[What you should do]
Only the lines below between the ones containing "Instruction: Click the STUDIERENDE button" and "The height and width of the screenshot is (1033, 1176).", inclusive, are to be reproduced, each exactly as it stands.

BEGIN

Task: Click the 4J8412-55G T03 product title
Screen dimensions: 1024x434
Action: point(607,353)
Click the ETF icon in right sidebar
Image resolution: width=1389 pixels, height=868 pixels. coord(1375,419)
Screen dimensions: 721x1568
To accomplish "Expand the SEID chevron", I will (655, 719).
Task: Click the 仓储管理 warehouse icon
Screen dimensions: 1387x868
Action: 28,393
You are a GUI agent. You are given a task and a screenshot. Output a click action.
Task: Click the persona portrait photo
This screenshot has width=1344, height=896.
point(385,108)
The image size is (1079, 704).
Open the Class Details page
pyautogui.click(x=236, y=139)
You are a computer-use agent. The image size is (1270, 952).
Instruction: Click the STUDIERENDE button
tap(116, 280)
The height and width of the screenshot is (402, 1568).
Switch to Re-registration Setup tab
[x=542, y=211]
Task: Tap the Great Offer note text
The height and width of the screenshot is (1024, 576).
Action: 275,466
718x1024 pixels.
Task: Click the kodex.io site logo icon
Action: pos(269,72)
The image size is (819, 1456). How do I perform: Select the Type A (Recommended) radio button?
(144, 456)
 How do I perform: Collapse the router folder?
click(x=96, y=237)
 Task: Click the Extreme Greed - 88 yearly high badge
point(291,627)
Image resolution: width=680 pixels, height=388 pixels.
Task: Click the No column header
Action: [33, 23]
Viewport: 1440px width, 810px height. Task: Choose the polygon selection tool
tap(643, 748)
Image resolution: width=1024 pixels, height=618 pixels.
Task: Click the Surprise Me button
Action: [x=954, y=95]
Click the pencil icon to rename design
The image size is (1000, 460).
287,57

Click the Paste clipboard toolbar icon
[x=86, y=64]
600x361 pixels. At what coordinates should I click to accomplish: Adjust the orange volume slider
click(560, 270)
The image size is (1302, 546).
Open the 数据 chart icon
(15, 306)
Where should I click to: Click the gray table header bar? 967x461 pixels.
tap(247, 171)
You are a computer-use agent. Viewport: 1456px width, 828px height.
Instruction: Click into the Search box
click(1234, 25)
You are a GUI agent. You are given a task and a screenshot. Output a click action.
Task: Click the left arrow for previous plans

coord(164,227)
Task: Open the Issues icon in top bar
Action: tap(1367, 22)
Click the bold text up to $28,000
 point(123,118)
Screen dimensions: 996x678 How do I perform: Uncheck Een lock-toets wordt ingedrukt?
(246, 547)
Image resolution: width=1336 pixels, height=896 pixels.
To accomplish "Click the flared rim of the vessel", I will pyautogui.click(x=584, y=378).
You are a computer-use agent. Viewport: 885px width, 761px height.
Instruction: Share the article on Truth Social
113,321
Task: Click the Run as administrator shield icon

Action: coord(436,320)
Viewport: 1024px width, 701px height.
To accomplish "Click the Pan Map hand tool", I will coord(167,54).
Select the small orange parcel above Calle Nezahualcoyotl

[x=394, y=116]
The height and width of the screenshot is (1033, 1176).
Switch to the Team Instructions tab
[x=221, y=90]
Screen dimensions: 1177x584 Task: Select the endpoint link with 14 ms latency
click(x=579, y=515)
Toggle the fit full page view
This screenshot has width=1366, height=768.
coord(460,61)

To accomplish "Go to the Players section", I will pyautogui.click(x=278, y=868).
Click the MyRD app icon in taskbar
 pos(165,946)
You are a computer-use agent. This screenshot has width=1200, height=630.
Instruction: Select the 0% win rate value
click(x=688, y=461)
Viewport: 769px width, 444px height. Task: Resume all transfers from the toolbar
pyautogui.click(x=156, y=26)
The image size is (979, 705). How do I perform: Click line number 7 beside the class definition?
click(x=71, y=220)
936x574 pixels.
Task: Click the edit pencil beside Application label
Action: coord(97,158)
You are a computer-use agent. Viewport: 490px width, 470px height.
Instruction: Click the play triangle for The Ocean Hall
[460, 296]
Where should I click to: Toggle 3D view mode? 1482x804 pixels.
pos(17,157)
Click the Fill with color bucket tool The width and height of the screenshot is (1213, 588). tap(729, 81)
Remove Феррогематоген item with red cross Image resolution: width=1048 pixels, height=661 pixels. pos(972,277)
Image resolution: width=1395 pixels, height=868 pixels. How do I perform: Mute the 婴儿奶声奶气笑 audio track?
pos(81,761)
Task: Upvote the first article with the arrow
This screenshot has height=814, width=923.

END

[Finished task]
Instruction: Click the STUDIERENDE button
tap(116, 280)
The height and width of the screenshot is (402, 1568).
Switch to Re-registration Setup tab
[x=542, y=211]
Task: Tap the Great Offer note text
The height and width of the screenshot is (1024, 576).
Action: 275,466
718x1024 pixels.
Task: Click the kodex.io site logo icon
Action: pos(269,72)
The image size is (819, 1456). How do I perform: Select the Type A (Recommended) radio button?
(144, 456)
 How do I perform: Collapse the router folder?
click(x=96, y=237)
 Task: Click the Extreme Greed - 88 yearly high badge
point(291,627)
Image resolution: width=680 pixels, height=388 pixels.
Task: Click the No column header
Action: [33, 23]
Viewport: 1440px width, 810px height. Task: Choose the polygon selection tool
tap(643, 748)
Image resolution: width=1024 pixels, height=618 pixels.
Task: Click the Surprise Me button
Action: [x=954, y=95]
Click the pencil icon to rename design
The image size is (1000, 460).
287,57

Click the Paste clipboard toolbar icon
[x=86, y=64]
600x361 pixels. At what coordinates should I click to accomplish: Adjust the orange volume slider
click(560, 270)
The image size is (1302, 546).
Open the 数据 chart icon
(15, 306)
Where should I click to: Click the gray table header bar? 967x461 pixels.
tap(247, 171)
You are a computer-use agent. Viewport: 1456px width, 828px height.
Instruction: Click into the Search box
click(1234, 25)
You are a GUI agent. You are given a task and a screenshot. Output a click action.
Task: Click the left arrow for previous plans

coord(164,227)
Task: Open the Issues icon in top bar
Action: tap(1367, 22)
Click the bold text up to $28,000
 point(123,118)
Screen dimensions: 996x678 How do I perform: Uncheck Een lock-toets wordt ingedrukt?
(246, 547)
Image resolution: width=1336 pixels, height=896 pixels.
To accomplish "Click the flared rim of the vessel", I will pyautogui.click(x=584, y=378).
You are a computer-use agent. Viewport: 885px width, 761px height.
Instruction: Share the article on Truth Social
113,321
Task: Click the Run as administrator shield icon

Action: coord(436,320)
Viewport: 1024px width, 701px height.
To accomplish "Click the Pan Map hand tool", I will coord(167,54).
Select the small orange parcel above Calle Nezahualcoyotl

[x=394, y=116]
The height and width of the screenshot is (1033, 1176).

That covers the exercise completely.